The usual dilemmas with designing the dimensions are:

  1. Do we include country of risk/incorporation, currency, industry sector, etc. in the security dimension? Absolutely, as type 2 attributes. Plus we also have them as separate dimensions in their own right.
  2. How do you model derivative instruments which has very different attributes? By creating Option, Swaps, Futures and CDS as separate dimensions. Don’t separate the OTCs (Over The Counter) Derivatives, e.g. options, swaps, CDS) from ETDs (Exchange Traded Derivatives, e.g. futures, forwards). Don’t create too many dimensions for derivatives, but group them up. 4 or 5 dimensions sounds about right. Don’t worry too much if certain attributes are duplicated between the main security dimension and the derivative instrument dimension, it’s ok.
  3. Do we put cash in the security dimension or not? Don’t. Only real financial instruments should be in the security dimension (including CD, Repo, OTC and ETD), but leave settled and unsettled cash out (including collateral cash for margin requirements) See my article here for more info: link. Cash in different currencies should be put directly in the position fact table, clearly labelled as settled or unsettled as many portfolio management decisions hang on this label.


B. Fact Tables

B.1. Position Fact Tables

Position fact tables store the valuation for each position from the back office accounting system, including adjustments. The valuation is daily, but the one at the month end is continuously adjusted / restated until a few weeks later.

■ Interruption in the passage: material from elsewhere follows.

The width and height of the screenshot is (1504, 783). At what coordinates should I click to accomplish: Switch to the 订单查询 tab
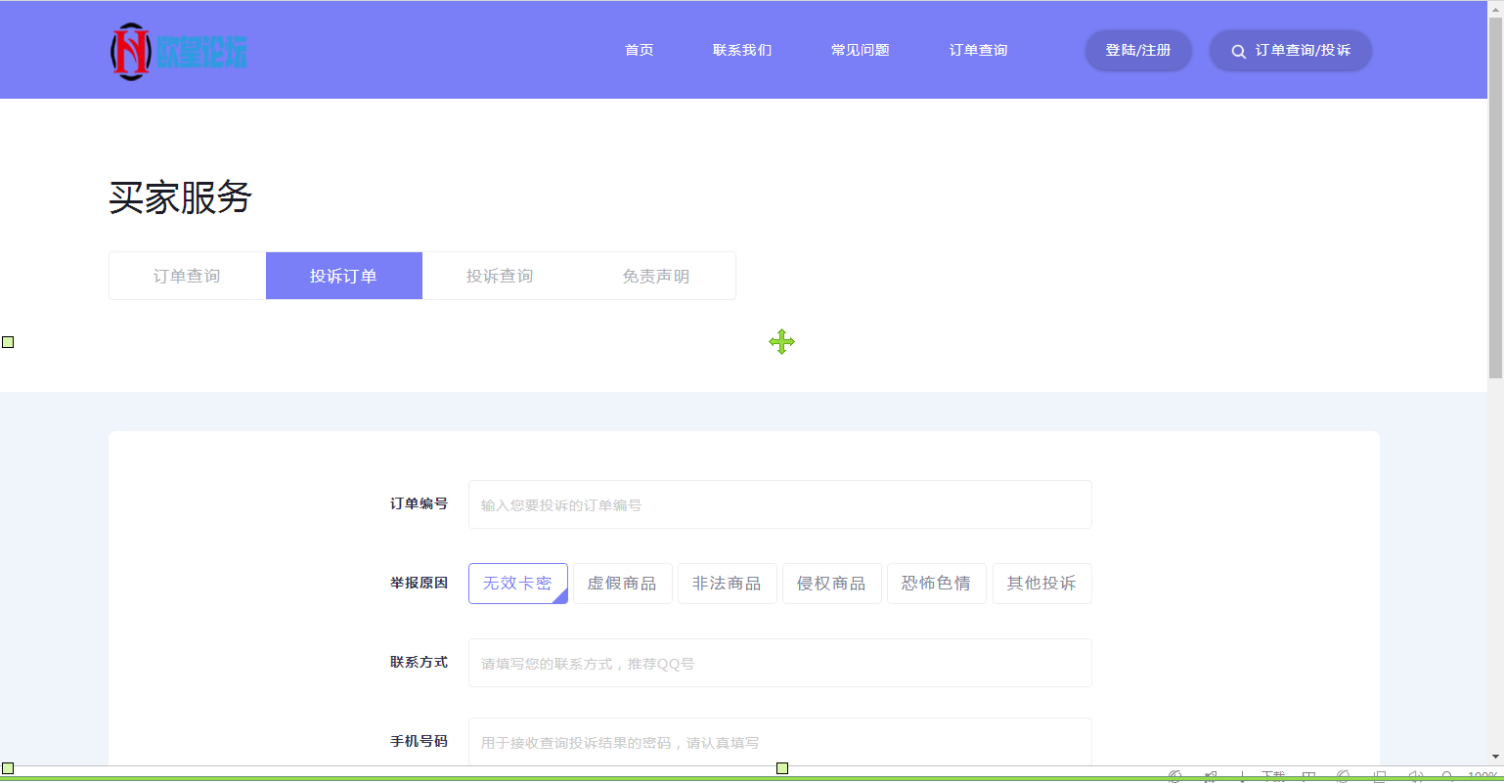(x=187, y=275)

For example, every business day we could be receiving:

  1. Daily position valuation from the OMS system
  2. Daily position valuation from the accounting system
  3. Today’s version of the last month end position valuation from the accounting system

The valuation is not only on the securities that we hold, but also the cash. There are a few things we need to be aware here, with regards to the validity of our position fact table:

  1. The cash amount is dependent on the settlement status of the transactions for that day.
    For example, this morning we had £1m cash, and this afternoon we bought £300k worth of equities and bonds. So what’s our cash position at the end of today? Answer: Settled cash = £700k, unsettled cash = £300k.
  2. The securities we hold is affected by the trade status.
    For example, today the portfolio manager put an order to buy £200k of bond X. If the status of the order is “executed by the broker” (it’s called “filled orders”) then we will have that security in today’s position. But if the status of the order is “not yet executed by the broker” then we don’t have that security in today’s position. There are many stages of an order/trade including “draft/created”, “verified”, “authorised”, “compliance checked”, “placed with/sent to the broker”, “confirmed by the broker”, “filled/executed by the broker”, “allocated”, “settled”, and “closed”. The position is created when the order is “executed”.
  3. The value of an equity position is the number of shares we hold x the previous day price of that equity (close of business price, e.g. when the exchange ended trading – the exact hour and minute obviously depends on which country the exchange is located). Like wise of bonds and any exchange traded securities. But for OTC derivative positions like options and swaps, the valuation requires some calculations to determine the “fair” market value, e.g. Black-Scholes model for options (this discipline is generally called “derivative pricing”). This is because OTC derivatives are not traded on exchanges, but a contract between two parties.
  4. Some of the positions could be valued in-house, and some positions could be valued by an external company to whom we outsource our back office operation. In this case we may need to merge two sources to get the holistic view.

Apologies I will have to stop here as I need to write about Power BI and DAX. Will continue this article afterwards (approx in a month time).